First, 124 and 58 NPC patients from Queen Elizabeth Hospital (QEH) and Queen Mary Hospital (QMH), respectively, were retrospectively analyzed. Radiomic features extracted from neck nodal lesions of Computed Tomography (CT) images, patient’s clinical data, and combined types of features were used for developing R, C, and RC models, respectively, for predicting ART event triggered by ill-fitted thermoplastic mask (IfTM) due to significant nodal volume shrinkage. Results showed that the R model performed significantly better than the C model in the external QMH testing cohort (p < 0.0001), while demonstrating no significant difference compared to the RC model (p = 0.5773). Second, pre-treatment contrast-enhanced T1-weighted (CET1-w), T2-w magnetic resonance (MR) images of seventy NPC patients from QEH were processed for extraction of radiomic features from Gross-Tumor-Volume of primary NPC tumor (GTVnp), for developing CET1-w, T2-w, and joint T1-T2 models for ART eligibility prediction. Models were developed using the least absolute shrinkage and selection operator (LASSO) logistic regression. Results indicated promising predictability of MR-based tumoral radiomics, with AUCs ranging from 0.895 – 0.984 in the training set and 0.750 – 0.930 in the testing set. In general, the joint T1-T2 model outperformed either CET1-w or T2-w model alone. Third, pre-treatment CECT and MR images, radiotherapy dose and contour data of one-hundred and thirty-five NPC patients treated at QEH were retrospectively analyzed for extraction of multi-omics features, namely Radiomics (R), Morphology (M), Dosiomics (D), and Contouromics (C), from a total of eight organ structures. Four single-omics models (R, M, D, C) and four multi-omics models (RD, RC, RM, RMDC) were developed under 10-fold cross validation and evaluated on hold-out test set. Results demonstrated that the R model significantly outperformed all other three single-omics models (all p-value<0.0001), achieving an average AUC of 0.942 (95%CI: 0.938-0.946) and 0.918 (95%CI: 0.903-0.933) in training and hold-out test set, respectively.
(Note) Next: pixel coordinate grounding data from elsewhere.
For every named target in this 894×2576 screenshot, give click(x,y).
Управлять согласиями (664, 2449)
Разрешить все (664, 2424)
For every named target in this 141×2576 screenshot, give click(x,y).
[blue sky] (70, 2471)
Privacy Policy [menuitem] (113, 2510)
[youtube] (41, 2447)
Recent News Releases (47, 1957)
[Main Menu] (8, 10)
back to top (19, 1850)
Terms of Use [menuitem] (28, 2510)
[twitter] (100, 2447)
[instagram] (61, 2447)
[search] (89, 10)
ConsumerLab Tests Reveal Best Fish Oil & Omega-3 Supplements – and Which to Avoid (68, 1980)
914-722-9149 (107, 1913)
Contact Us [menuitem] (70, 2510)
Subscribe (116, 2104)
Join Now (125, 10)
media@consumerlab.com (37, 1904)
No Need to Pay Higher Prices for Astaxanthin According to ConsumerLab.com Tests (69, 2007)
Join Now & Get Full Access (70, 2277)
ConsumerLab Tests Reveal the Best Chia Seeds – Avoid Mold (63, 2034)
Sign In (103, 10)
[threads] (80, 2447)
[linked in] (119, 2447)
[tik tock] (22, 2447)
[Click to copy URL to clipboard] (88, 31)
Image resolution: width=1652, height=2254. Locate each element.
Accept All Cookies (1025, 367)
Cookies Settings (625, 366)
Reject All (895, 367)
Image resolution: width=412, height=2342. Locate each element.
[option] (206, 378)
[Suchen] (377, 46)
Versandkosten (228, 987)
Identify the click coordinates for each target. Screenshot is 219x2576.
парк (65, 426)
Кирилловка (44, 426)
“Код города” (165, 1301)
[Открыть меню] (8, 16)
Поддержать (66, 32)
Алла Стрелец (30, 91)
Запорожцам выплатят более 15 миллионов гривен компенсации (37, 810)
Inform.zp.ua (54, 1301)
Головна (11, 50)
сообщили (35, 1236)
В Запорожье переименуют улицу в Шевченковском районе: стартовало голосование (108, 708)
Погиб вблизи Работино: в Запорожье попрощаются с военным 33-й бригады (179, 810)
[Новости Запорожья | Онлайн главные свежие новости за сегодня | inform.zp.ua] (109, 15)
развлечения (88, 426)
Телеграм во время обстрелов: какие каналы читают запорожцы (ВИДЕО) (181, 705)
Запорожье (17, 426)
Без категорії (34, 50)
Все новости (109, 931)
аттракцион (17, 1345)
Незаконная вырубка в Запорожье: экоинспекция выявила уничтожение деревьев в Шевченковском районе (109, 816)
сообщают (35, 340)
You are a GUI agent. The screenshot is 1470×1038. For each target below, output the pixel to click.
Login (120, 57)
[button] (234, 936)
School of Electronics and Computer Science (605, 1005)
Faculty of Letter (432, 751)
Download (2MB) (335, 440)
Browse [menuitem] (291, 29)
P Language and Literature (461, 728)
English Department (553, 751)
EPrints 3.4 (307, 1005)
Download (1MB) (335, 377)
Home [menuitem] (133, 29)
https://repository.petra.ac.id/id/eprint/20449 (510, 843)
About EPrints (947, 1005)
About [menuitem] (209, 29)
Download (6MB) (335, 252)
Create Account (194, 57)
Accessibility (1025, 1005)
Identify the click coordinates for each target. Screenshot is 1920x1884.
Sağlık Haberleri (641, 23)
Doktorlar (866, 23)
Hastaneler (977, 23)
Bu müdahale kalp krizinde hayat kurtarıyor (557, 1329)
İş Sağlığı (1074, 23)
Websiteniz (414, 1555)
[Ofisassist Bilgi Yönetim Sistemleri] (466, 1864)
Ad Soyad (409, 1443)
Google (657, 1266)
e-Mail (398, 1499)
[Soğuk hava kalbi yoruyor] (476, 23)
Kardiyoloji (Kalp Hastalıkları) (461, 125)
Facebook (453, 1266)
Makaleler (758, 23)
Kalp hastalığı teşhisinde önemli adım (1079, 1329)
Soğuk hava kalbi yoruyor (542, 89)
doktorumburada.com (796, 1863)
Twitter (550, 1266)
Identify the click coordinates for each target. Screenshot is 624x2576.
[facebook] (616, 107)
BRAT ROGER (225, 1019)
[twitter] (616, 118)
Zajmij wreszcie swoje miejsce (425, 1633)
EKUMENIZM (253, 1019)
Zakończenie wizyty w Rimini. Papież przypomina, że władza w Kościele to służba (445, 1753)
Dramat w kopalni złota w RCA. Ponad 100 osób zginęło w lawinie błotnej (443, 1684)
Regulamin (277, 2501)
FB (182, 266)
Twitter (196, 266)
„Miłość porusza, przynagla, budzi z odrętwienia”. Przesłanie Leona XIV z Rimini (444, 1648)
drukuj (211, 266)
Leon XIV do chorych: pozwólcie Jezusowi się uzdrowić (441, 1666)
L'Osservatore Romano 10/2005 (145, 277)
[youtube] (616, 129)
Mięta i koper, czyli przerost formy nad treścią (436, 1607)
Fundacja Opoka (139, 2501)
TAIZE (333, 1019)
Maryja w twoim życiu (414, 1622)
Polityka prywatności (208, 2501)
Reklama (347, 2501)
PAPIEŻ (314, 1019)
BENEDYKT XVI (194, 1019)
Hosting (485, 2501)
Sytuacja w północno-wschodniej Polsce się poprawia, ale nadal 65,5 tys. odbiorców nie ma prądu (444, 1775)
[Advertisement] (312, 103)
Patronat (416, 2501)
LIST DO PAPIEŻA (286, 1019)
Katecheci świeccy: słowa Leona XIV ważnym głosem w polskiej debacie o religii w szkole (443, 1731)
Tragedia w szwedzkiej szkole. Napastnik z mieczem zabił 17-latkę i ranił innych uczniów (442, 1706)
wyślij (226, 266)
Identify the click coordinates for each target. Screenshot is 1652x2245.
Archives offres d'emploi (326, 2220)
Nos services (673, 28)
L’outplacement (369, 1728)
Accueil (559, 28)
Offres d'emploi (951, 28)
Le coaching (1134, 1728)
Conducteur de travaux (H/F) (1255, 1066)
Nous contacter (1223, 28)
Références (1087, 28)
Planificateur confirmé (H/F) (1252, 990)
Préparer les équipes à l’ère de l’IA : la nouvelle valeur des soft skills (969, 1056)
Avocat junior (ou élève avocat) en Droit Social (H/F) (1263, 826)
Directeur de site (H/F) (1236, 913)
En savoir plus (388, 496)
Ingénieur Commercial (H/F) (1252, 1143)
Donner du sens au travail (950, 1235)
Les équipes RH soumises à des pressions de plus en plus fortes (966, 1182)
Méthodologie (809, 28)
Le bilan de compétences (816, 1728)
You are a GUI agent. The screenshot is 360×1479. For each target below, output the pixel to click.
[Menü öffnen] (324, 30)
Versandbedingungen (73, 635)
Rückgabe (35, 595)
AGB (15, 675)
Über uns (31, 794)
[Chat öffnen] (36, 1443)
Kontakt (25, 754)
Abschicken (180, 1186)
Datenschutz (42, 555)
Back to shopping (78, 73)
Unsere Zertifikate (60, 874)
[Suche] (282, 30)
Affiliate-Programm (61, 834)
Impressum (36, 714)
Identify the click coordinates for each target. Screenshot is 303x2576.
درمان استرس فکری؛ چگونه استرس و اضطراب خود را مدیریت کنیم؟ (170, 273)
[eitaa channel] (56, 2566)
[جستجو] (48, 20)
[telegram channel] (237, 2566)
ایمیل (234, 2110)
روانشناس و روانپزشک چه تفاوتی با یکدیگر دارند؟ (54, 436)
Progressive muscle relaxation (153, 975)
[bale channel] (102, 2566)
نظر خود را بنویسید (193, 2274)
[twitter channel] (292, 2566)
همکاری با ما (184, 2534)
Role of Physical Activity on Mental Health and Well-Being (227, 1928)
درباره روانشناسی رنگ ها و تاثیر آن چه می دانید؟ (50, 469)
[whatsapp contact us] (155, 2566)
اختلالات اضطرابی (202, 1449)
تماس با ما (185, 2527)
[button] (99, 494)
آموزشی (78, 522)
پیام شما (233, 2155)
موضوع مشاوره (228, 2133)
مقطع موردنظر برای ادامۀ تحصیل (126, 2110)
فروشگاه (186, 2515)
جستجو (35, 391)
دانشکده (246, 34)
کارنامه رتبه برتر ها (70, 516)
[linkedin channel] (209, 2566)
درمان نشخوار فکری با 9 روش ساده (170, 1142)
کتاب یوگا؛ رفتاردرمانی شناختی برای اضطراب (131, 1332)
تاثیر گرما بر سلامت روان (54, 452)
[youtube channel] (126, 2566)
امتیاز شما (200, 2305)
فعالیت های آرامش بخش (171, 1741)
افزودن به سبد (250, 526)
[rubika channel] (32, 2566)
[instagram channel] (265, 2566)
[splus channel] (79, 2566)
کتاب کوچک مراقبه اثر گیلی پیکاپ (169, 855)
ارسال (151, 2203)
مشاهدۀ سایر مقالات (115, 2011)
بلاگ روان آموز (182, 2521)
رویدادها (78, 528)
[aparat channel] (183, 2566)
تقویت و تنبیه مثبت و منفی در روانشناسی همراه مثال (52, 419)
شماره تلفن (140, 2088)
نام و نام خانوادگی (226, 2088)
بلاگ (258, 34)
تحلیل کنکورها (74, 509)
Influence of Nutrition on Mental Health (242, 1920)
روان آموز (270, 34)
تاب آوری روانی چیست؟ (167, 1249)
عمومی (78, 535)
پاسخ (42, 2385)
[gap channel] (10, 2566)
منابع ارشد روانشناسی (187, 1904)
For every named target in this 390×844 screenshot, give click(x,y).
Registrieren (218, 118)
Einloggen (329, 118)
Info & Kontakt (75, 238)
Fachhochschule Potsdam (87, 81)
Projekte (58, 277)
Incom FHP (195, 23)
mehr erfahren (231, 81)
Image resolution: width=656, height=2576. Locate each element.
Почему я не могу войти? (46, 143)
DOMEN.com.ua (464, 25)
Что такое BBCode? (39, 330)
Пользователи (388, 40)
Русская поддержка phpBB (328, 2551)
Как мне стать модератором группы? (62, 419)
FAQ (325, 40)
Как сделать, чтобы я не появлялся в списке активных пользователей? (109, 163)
Besides, the R model demonstrated no significant difference as compared to all studied multi-omics models in the hold-out test sets. Intriguingly, Radiomic features accounted for the majority of the final selected features, ranging from 64% to 94%, in all the studied multi-omics models.

In conclusion, a series of studies in this thesis demonstrated that CT-based neck nodal radiomics was capable of predicting If TM-triggered ART events in NPC patients undergoing RT, showing higher predictability over traditional clinical predictors. MRI-based tumoral radiomics was shown promising in pre-treatment identification of ART eligibility in NPC patients. In particular, the joint T1-T2 model outperformed both T1-w and T2-w models. Multi-organ multi-omics analyses revealed that the Radiomic model played a dominant role for ART eligibility in NPC patients. The overall findings may provide valuable insights for future study into developing an effective screening strategy for ART eligibility in NPC patients in the long run, ultimately alleviating the workload of clinical practitioners, streamlining ART procedural efficiency in clinics, and achieving personalized RT for NPC patients in the future.